Institutions Start Thinking Small

January 15, 2015

Happy New Years! Featured here we have a great commercial real estate article from GlobeSt.com. It looks deeper into how the appetite for deals is changing for institutional buyers.

By Paul BubnyNational

LOS ANGELES—Good things can come in small packages. That’s the emerging thinking among large institutional investors, says Transwestern’s Steven Orchard, who in a recent interview charted institutions’ increasing openness to smaller transactions—those with a total capitalization of $5 million to $20 million—for higher yields to fit their capital deployment requirements. The interview was part of Transwestern’s Ask the Expert series.

It’s a strategy that can work for institutions with higher yield requirements, Orchard, SVP in the structured finance group at Transwestern, told his colleague Dave Rock, managing SVP in the firm’s West region. With pricing on core product pushed upward by competition, institutions typically can find better returns “by developing new build-to-core assets for their own portfolio or buying either in secondary markets or lesser quality properties.” Building in primary markets has proven popular; acquiring assets in secondary markets or of lower quality, much less so.

“Pricing on smaller transactions can be less efficient, which translates into opportunity for disciplined bidders,” Orchard said. “This is partly due to the larger ratio of transactions to investors, competition not being as fierce and the supply of capital to this space being more modest.”

Orchard pointed out that while institutions have plenty of company in the space since barriers to entry are low for smaller assets, “the traditional small-deal buyers are less consistent in their strategy, investment appetite and capital availability. Therefore, large investors that are willing to do the work can unearth value.”

Although institutions are willing to play in this particular sandbox, Orchard said that “the risk adjusted returns have to be compelling. Small initial capitalizations that seed bigger projects work well,” with land development and construction, for instance.

He added that institutions favor programmatic aggregation strategies. “One of our clients in Los Angeles attracted a major-brand fund for a $150-million equity commitment with which to procure assets in the $8-million to $20-million range, within a very narrow strategic niche,” said Orchard. “In addition, Transwestern recently arranged a $35-million joint venture equity commitment for construction of four multifamily projects, some of which individually contemplate less than $5 million of equity.” He said that even standalone small-deal investments can attract institutional capital “if the execution is clean and the whole-dollar returns are exciting.”

That being the case, Orchard cautioned that large investors turn a wary eye toward “wasting manpower chasing small transactions without results.
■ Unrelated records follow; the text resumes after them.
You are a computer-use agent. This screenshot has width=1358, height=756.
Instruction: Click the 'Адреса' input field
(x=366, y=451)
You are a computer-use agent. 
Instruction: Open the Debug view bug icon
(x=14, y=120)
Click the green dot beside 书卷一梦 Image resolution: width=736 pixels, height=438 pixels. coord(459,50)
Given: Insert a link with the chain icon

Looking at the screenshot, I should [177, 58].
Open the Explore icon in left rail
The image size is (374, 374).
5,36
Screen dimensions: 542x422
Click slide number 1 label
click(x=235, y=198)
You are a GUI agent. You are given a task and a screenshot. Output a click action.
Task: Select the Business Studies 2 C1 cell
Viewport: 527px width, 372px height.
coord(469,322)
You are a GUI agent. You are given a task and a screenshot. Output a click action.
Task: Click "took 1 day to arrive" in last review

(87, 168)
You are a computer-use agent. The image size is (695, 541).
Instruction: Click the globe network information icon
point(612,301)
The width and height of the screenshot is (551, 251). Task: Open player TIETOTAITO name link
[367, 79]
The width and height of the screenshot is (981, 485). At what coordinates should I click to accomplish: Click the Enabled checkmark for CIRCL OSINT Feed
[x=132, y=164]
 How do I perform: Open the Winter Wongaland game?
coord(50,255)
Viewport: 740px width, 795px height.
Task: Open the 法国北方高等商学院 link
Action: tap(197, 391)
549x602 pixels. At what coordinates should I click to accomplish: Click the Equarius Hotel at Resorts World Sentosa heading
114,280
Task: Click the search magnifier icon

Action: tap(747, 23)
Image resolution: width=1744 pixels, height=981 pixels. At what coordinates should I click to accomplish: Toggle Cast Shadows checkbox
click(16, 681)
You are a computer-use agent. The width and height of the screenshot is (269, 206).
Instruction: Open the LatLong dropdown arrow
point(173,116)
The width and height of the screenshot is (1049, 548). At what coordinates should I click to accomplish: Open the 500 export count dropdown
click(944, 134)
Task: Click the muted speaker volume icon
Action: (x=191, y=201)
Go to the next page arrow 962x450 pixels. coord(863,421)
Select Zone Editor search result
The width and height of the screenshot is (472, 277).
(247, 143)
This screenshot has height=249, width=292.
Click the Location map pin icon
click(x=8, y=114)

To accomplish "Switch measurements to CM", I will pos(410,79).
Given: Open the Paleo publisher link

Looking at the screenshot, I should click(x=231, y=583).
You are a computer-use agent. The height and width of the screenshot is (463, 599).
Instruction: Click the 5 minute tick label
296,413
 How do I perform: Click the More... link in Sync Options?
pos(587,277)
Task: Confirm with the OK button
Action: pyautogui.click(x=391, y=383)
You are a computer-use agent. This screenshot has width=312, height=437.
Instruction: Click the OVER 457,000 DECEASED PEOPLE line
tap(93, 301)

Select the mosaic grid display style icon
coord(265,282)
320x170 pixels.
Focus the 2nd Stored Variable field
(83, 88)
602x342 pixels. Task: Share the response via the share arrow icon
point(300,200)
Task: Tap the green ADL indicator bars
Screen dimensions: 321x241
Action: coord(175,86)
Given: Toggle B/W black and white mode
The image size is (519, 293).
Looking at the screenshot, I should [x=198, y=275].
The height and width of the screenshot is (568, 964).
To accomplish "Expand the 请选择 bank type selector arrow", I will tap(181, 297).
And since the incentive structure in big shops does not generously reward employees for small-deal execution, the phenomenon of large investors doing small deals is thin, selective and perhaps fleeting.”

Most institutions who do go after smaller transactions have been doing so through off-brand subsidiary entities, “possibly to protect their reputation as a large-scale investor, and certainly to simplify their exit strategy,” said Orchard. “Nevertheless, the environment presents an opportunity for private sponsors, who can provide a tremendous value proposition to big capital as investment ‘finders and minders.’

 

He also offered advice to small-deal players hoping to draw the interest of institutions. Among other pointers, he advised, “Institutional investors venturing outside their comfort zone will focus on relationships first, so it’s crucial to develop capital relationships before they are needed.”